How do we choose the right tempo?

Michael Barenboim
Tuesday, January 3, 2017

When we learn a piece of music, we assume that choosing the right tempo is going to be one of the principal problems. However, when we really consider the question, we must admit that there can’t be such a thing as one 'right’ tempo (if there was, surely all the others would be wrong?). Some pieces are played at very different speeds by different people. Nevertheless we must go by the assumption that there are ways to determine what the right tempo is for us, a tempo where we feel we can express what is in the music in the best possible way, because the opposite assumption (namely that there aren’t ways to determine what the right tempo is for us) leads to crude and counterproductive relativism: twice as fast? Four times as slow? It doesn’t matter anymore. So what are the ways to determine the right tempo? Obviously, the indications (tempo indication, metre, metronome marks, etc) we are given are a guideline, but beyond that we have to look at the music itself. 

The simple answer? There are two possibilities. The first is basically what we are taught since childhood: to chose the right tempo, let’s look at the fastest and most complex passages. Doing that especially stops us from playing too fast in the beginning of a piece, guaranteeing that everything remains audible and intelligible later on. As an example, in the second movement of Bartók's Sonata for Solo Violin, he demands a slightly slower tempo when the subject of the fugue coexists with its inversion; here a higher degree of complexity equals a slower speed. This allows us to understand everything more clearly. 

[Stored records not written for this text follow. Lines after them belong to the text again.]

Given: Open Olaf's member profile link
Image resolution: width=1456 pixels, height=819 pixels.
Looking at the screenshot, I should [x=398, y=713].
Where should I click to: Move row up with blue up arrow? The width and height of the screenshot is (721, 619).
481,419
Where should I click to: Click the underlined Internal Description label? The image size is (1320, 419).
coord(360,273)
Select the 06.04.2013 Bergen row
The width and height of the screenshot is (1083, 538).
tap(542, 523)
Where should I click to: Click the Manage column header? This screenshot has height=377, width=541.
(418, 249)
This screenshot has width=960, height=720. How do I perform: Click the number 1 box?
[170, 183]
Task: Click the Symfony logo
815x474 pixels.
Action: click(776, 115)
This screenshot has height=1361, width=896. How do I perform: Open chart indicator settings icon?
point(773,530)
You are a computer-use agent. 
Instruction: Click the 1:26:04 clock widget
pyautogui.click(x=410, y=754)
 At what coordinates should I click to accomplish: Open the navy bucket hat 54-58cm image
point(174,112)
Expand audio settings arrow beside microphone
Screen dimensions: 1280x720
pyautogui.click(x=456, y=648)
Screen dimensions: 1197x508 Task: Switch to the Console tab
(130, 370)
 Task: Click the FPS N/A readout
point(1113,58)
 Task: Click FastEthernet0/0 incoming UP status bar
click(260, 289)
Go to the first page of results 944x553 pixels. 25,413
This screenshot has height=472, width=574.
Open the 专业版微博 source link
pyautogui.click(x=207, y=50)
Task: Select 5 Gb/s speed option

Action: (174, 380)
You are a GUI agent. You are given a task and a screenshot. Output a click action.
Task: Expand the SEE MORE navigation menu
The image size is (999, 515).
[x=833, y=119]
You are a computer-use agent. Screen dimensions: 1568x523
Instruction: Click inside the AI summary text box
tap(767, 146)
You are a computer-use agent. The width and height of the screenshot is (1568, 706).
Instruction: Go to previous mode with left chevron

The second possibility is to define the character, the mood of the piece, and adapt the speed to that. This happens much more often than we assume, it’s the reason many musicians speed up the very complex sections, because they are meant to be more agitated. In the same Bartók sonata, a section in the middle of the first movement has a slightly faster metronome than the rest of it, although it is clearly more dense and complex than the beginning. This way, we are assured of playing the music in the right character, even if some of the details become slightly blurred. 

Ultimately a good musician will do both of these things, because excluding one would surely lead to absurd results! It is absurd, for instance, to slow down the development section of the first movement of Brahms's Op 51 No 1 String Quartet just because it is more complex; the main feature of this movement is the ongoing rhythmic ostinato, it must keep going throughout. It would be equally absurd to speed up this section simply because it is more agitated, for the same reason. In Prokofiev’s First Violin Concerto, the Scherzo has no tempo changes, which means that a speed has to be found that can account for all the different characters (this is more difficult than it sounds); if the beginning is played too quickly, a couple of sections in the middle of the movement would have to be played considerably slower, which is not intended. There are countless other examples that would show each approach on its own to be lacking. The solution, then, is to use one approach to control the excesses of the other, so that we are guaranteed a result that is intelligible and in the right character. 

It's also important to realise that tempo indications such as metronome marks are useful, but not in themselves sufficient. In Anthèmes 1 for solo violin by Pierre Boulez, each section has a metronome mark; in Anthèmes 2 for violin and live electronics (which uses the same musical material but expands it), these metronome marks are altered, in some sections quite drastically. I was fortunate enough to have the chance to study Anthèmes with Pierre Boulez himself. He explained to me that the metronome markings are different in Anthèmes 2 because the music works at a different speed when it's actually played as opposed to when we're simply imagining it. It’s not that the tempos are actually different. 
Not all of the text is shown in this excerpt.